All outcomes reporting and any qualitative assessments of said outcomes shall be adjusted for and reflect the acuity of patients admitted to a particular service, including, but not limited to, homelessness status, prior mental health treatment or diagnosis, substance abuse treatment, and other co-occurring disorders; provided further that quality outcomes reported on the public facing dashboard shall not be used by any insurance carrier, as defined in section 1 of chapter 176O, the group insurance commission, or the division of medical assistance, to deny admission, reimbursement or payment for substance abuse services.
Said dashboard shall also include aggregate, de-identified demographic information such as age, race, ethnicity, and gender.

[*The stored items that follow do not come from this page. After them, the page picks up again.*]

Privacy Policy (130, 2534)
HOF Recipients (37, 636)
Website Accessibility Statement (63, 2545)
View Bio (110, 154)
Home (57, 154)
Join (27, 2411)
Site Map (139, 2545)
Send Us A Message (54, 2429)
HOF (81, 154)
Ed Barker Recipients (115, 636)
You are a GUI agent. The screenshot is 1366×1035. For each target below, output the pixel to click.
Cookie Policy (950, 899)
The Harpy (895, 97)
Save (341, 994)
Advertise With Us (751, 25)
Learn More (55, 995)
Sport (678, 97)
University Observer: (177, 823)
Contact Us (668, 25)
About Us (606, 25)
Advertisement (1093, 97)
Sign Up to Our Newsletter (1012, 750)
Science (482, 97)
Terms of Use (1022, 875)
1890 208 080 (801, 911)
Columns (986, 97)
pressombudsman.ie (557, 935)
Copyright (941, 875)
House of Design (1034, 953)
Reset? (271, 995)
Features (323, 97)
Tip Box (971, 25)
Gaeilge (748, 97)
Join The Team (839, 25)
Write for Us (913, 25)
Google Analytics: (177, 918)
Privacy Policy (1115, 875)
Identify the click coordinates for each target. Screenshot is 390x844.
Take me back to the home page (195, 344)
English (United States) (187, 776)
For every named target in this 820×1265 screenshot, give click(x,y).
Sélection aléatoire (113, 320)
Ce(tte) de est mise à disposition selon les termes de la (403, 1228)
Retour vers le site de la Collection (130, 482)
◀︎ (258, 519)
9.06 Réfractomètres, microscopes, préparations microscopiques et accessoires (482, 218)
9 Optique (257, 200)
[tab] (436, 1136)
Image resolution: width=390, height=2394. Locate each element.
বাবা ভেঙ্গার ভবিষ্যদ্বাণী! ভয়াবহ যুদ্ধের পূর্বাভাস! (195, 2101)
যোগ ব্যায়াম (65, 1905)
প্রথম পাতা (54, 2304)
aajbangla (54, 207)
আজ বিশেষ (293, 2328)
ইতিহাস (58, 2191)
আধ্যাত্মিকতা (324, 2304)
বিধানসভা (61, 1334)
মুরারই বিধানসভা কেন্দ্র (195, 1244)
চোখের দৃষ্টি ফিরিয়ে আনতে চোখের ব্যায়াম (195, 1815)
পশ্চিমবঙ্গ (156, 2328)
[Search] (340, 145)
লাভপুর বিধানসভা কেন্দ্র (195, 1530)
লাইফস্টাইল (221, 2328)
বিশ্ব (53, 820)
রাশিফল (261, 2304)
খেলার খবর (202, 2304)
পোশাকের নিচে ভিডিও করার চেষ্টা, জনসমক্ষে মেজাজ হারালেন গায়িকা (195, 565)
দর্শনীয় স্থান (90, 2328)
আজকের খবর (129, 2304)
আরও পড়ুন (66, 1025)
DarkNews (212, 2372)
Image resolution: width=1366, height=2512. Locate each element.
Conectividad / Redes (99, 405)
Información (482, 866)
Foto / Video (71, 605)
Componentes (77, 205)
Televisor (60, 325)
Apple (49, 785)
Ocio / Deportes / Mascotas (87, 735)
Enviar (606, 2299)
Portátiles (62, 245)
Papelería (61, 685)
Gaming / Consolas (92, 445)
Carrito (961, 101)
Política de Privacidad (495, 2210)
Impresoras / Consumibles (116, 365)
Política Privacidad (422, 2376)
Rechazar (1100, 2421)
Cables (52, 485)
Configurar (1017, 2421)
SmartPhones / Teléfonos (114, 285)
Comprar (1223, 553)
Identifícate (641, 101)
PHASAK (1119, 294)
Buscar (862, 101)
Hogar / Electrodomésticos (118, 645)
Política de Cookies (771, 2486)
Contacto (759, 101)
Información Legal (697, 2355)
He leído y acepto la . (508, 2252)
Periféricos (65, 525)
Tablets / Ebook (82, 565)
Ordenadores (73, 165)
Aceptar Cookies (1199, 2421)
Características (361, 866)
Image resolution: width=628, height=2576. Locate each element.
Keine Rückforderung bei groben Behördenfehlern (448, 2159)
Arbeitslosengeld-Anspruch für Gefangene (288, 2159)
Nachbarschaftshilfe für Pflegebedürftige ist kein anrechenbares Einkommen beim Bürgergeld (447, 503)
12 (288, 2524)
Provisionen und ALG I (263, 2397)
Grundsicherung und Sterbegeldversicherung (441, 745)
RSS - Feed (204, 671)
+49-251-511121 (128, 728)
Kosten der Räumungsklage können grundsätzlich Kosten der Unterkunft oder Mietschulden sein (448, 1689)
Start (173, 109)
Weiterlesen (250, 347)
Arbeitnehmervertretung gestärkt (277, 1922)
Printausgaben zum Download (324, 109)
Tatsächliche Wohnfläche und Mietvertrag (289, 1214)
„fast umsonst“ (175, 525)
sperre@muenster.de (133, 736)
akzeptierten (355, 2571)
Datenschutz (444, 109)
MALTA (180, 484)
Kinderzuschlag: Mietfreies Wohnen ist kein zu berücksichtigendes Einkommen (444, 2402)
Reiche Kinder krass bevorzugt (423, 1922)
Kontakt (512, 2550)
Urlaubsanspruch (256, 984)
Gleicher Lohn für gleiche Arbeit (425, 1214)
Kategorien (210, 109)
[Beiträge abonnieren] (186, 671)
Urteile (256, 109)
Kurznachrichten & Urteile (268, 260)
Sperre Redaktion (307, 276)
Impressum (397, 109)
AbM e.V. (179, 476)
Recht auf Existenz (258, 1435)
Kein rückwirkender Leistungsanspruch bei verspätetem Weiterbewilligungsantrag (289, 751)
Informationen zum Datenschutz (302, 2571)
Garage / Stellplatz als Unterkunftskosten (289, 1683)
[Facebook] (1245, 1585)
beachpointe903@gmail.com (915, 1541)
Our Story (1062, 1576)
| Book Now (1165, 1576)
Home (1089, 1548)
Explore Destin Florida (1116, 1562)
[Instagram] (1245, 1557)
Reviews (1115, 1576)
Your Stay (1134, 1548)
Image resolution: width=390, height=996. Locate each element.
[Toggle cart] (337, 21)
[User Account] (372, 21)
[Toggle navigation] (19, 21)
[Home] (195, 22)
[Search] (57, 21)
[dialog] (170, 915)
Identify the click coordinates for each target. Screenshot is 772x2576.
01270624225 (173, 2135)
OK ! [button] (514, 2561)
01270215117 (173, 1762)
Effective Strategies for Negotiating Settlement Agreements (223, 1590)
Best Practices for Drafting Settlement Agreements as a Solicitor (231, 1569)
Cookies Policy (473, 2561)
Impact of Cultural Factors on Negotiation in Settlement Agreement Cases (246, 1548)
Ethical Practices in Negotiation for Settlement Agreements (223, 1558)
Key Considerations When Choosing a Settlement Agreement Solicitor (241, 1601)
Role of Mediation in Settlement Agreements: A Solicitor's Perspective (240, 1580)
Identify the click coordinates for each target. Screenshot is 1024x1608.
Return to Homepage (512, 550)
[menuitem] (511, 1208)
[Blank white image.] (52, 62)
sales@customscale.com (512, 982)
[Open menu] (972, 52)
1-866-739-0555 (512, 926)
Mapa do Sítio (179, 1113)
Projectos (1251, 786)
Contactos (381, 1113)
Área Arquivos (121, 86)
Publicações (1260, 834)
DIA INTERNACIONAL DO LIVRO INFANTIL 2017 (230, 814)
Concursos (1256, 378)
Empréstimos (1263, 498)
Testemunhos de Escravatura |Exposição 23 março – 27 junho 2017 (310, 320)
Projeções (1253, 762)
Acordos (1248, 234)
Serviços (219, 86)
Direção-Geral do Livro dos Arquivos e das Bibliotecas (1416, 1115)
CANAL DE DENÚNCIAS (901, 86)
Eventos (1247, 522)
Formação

Said dashboard shall be operational on or before June 30, 2015.
SECTION 10. The department of public health shall, subject to appropriation, establish a community-based substance abuse walk-in center program. Location of such centers shall take into account need, equitable regional access, health disparities, and other such factors as determined by the department. The mission of these centers shall be to provide consumers with streamlined access to substance abuse treatment services, in-person emergency and urgent counseling, and coordinated transfers to treatment, when appropriate. Centers shall follow a central navigation model, utilizing real-time information on treatment bed and services availability across the system to efficiently refer consumers to appropriate care settings, and improve access to and understanding of the substance abuse treatment system. The department shall be allowed to amend contracts as needed to ensure access to real-time treatment bed and services availability.
SECTION 11. Sections 5 and 6 shall take effect one year from the effective date of this act.
SECTION 12. Sections 2, 4, and 7 shall take effect 60 days from the effective date of this act.
SECTION 13. Section 8 shall take effect one year from the effective date of this act.